#### Record list
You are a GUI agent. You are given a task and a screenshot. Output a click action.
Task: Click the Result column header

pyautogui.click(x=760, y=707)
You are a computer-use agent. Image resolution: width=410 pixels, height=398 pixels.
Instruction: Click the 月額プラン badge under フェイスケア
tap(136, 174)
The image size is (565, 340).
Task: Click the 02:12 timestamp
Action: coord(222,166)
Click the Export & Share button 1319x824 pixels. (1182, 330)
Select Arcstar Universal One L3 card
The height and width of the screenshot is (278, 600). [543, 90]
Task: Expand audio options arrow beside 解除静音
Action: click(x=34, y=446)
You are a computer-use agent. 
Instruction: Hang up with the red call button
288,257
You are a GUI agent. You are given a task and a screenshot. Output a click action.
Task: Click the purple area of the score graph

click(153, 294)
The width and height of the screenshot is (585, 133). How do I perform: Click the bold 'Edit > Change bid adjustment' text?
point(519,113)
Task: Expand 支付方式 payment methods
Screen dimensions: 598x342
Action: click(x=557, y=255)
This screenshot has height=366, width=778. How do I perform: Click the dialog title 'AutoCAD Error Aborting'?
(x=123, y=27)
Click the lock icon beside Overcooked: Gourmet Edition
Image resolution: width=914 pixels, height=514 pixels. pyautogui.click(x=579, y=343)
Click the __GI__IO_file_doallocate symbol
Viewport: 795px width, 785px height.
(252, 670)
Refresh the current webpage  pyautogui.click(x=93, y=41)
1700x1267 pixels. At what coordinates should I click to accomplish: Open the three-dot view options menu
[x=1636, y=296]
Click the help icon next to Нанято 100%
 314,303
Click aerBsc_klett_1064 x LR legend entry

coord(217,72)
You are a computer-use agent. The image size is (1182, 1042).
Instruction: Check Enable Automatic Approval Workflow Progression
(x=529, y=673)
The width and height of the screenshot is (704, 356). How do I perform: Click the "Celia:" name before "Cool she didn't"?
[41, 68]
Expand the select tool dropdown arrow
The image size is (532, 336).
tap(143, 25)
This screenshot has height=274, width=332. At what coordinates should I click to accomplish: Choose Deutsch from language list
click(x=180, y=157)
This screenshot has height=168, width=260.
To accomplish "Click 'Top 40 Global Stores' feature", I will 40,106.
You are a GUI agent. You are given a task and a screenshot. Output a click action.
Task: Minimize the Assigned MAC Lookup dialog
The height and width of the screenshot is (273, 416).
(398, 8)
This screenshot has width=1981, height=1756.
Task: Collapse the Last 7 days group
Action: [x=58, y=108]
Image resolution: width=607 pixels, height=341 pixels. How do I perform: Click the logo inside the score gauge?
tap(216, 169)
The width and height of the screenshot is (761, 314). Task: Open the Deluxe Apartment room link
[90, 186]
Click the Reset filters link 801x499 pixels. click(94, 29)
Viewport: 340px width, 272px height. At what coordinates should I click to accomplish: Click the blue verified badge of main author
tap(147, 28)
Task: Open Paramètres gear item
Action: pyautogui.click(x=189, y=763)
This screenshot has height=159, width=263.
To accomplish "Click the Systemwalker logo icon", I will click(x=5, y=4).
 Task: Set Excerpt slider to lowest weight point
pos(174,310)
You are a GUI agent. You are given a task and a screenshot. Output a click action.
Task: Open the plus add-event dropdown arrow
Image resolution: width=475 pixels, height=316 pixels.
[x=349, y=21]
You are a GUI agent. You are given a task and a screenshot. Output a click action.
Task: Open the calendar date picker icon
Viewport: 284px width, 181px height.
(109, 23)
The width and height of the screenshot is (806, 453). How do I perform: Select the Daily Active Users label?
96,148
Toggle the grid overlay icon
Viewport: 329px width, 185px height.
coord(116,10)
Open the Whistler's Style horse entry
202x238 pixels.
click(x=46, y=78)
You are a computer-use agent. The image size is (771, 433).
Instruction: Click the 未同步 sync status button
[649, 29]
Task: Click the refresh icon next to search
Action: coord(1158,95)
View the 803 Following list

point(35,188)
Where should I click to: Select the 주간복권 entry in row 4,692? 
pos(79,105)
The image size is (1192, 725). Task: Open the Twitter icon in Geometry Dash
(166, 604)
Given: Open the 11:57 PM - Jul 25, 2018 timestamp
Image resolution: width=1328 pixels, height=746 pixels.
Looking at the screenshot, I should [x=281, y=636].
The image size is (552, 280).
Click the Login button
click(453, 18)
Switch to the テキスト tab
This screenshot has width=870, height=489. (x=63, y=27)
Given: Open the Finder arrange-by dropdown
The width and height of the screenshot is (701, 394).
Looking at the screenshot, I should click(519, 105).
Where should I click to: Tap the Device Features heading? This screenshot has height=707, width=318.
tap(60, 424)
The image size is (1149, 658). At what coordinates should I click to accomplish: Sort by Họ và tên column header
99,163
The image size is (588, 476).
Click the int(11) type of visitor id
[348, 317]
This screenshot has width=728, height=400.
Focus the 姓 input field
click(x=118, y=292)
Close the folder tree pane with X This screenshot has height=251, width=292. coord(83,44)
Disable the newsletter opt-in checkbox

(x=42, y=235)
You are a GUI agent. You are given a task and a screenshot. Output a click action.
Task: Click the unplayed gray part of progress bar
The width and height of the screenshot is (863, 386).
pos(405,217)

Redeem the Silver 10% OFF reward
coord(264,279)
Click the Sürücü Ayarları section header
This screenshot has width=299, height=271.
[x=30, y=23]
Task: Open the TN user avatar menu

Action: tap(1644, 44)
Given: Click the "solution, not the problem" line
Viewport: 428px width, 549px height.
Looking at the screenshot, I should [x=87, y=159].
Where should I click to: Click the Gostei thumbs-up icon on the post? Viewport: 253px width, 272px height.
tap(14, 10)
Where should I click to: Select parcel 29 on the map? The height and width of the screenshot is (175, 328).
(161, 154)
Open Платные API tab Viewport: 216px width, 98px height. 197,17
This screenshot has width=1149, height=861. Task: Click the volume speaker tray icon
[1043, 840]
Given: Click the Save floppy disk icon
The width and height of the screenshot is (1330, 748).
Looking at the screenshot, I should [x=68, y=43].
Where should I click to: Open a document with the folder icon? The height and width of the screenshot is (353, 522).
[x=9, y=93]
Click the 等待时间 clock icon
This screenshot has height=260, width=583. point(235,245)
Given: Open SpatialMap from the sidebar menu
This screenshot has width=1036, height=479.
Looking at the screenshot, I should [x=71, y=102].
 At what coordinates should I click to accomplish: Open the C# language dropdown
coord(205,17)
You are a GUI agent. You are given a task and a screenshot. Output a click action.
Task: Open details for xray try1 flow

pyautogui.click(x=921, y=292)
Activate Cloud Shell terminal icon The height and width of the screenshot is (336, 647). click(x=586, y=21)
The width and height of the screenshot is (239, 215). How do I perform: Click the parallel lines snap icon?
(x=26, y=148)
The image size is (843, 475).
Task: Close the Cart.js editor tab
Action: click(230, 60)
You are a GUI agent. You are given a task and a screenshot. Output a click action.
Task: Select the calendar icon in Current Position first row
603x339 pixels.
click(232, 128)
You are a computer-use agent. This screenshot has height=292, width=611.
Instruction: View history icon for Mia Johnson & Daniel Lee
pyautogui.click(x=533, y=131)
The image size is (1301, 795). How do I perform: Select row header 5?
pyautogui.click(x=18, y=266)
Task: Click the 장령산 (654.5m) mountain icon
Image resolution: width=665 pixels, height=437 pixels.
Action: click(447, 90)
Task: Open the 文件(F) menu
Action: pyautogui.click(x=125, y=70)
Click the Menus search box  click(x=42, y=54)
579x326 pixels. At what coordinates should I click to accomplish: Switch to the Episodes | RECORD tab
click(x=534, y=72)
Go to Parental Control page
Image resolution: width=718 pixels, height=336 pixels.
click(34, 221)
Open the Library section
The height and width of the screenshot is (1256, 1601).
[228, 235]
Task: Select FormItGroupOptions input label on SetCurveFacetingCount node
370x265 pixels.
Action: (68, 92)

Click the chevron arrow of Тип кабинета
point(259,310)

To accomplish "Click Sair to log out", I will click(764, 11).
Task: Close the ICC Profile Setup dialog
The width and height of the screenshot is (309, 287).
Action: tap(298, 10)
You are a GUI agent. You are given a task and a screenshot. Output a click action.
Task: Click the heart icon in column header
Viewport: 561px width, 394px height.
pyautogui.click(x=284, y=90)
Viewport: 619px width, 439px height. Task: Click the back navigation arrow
########
- **Work to do**: Starting at the line of the records that contains "The image size is (1192, 725)." and ending with the line that contains "This screenshot has width=870, height=489.", with both of those lines included, recast the lines as a JSON list of strings, one string per line. Leave out any blank lines.

- **Exercise result**:
[
  "The image size is (1192, 725). Task: Open the Twitter icon in Geometry Dash",
  "(166, 604)",
  "Given: Open the 11:57 PM - Jul 25, 2018 timestamp",
  "Image resolution: width=1328 pixels, height=746 pixels.",
  "Looking at the screenshot, I should [x=281, y=636].",
  "The image size is (552, 280).",
  "Click the Login button",
  "click(453, 18)",
  "Switch to the テキスト tab",
  "This screenshot has width=870, height=489. (x=63, y=27)"
]